Stripe Cuts Inference Costs with vLLM
What happened
Stripe achieved a 73% reduction in inference costs and a throughput increase of up to 24x by deploying the open-source library vLLM in production. The implementation demonstrates how high-throughput, low-latency architectures are becoming critical for scaling agentic AI workloads cost-effectively.
Why it matters
- The core innovation enabling vLLM's performance is PagedAttention, a memory management algorithm inspired by virtual memory in operating systems. This technique partitions the key-value (KV) cache into fixed-size blocks, which minimizes memory waste to under 4% compared to the 60-80% fragmentation seen in traditional systems. - vLLM originated as an open-source project from the Sky Computing Lab at UC Berkeley and has grown through community contributions from both academia and industry. It integrates with other high-performance components like FlashAttention and supports a wide range of Hugging Face models, including Mixture-of-Experts (MoE) and multi-modal LLMs. - The library is designed for high-throughput, multi-user serving, which contrasts with engines like llama.cpp, optimized for single-stream efficiency on a wider range of hardware. Benchmarks show vLLM's throughput scales significantly with concurrent user loads, while llama.cpp's remains flat, making vLLM better suited for high-traffic applications. - Anyscale, a company founded by the creators of the open-source Ray framework, provides a managed platform for scaling vLLM deployments. This offers a production-ready infrastructure layer, handling orchestration and scaling for LLM inference workloads. - Stripe's implementation of vLLM supports a broader strategy around "agentic workflows," where AI agents perform complex tasks. The company recently released the Stripe Agent Toolkit, a library that allows agents to securely use financial services like issuing virtual cards and processing payments via API calls. - The company had to build a dedicated "Agent Service" because traditional ML inference infrastructure could not handle the unique characteristics of agent workloads. Agentic systems are network I/O bound with long timeouts and non-deterministic execution, differing from the compute-bound, deterministic nature of traditional ML models.
Key numbers
- Stripe achieved a 73% reduction in inference costs and a throughput increase of up to 24x by deploying the open-source library vLLM in production.
- This technique partitions the key-value (KV) cache into fixed-size blocks, which minimizes memory waste to under 4% compared to the 60-80% fragmentation seen in traditional systems.
What happens next
- The company had to build a dedicated "Agent Service" because traditional ML inference infrastructure could not handle the unique characteristics of agent workloads.
Quick answers
What happened in Stripe Cuts Inference Costs with vLLM?
Stripe achieved a 73% reduction in inference costs and a throughput increase of up to 24x by deploying the open-source library vLLM in production. The implementation demonstrates how high-throughput, low-latency architectures are becoming critical for scaling agentic AI workloads cost-effectively.

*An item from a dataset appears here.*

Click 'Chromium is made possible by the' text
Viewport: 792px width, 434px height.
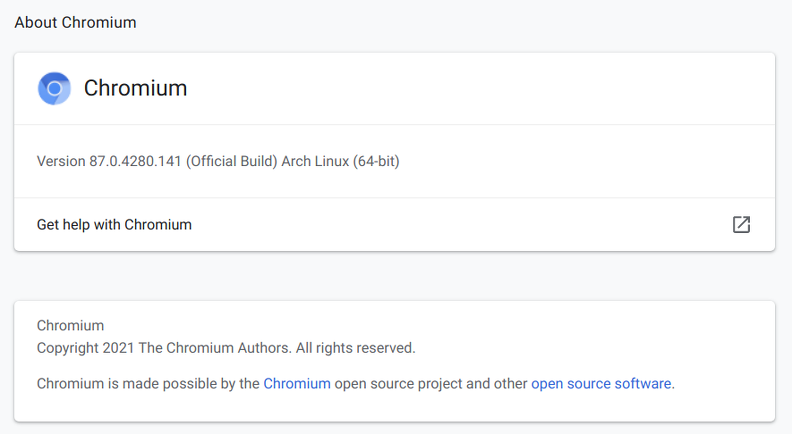(x=148, y=383)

Why does Stripe Cuts Inference Costs with vLLM matter?
The core innovation enabling vLLM's performance is PagedAttention, a memory management algorithm inspired by virtual memory in operating systems. This technique partitions the key-value (KV) cache into fixed-size blocks, which minimizes memory waste to under 4% compared to the 60-80% fragmentation seen in traditional systems. vLLM originated as an open-source project from the Sky Computing Lab at UC Berkeley and has grown through community contributions from both academia and industry. It integrates with other high-performance components like FlashAttention and supports a wide range of Hugging Face models, including Mixture-of-Experts (MoE) and multi-modal LLMs. The library is designed for high-throughput, multi-user serving, which contrasts with engines like llama.cpp, optimized for single-stream efficiency on a wider range of hardware. Benchmarks show vLLM's throughput scales significantly with concurrent user loads, while llama.cpp's remains flat, making vLLM better suited for high-traffic applications. Anyscale, a company founded by the creators of the open-source Ray framework, provides a managed platform for scaling vLLM deployments. This offers a production-ready infrastructure layer, handling orchestration and scaling for LLM inference workloads. Stripe's implementation of vLLM supports a broader strategy around "agentic workflows," where AI agents perform complex tasks. The company recently released the Stripe Agent Toolkit, a library that allows agents to securely use financial services like issuing virtual cards and processing payments via API calls. The company had to build a dedicated "Agent Service" because traditional ML inference infrastructure could not handle the unique characteristics of agent workloads. Agentic systems are network I/O bound with long timeouts and non-deterministic execution, differing from the compute-bound, deterministic nature of traditional ML models.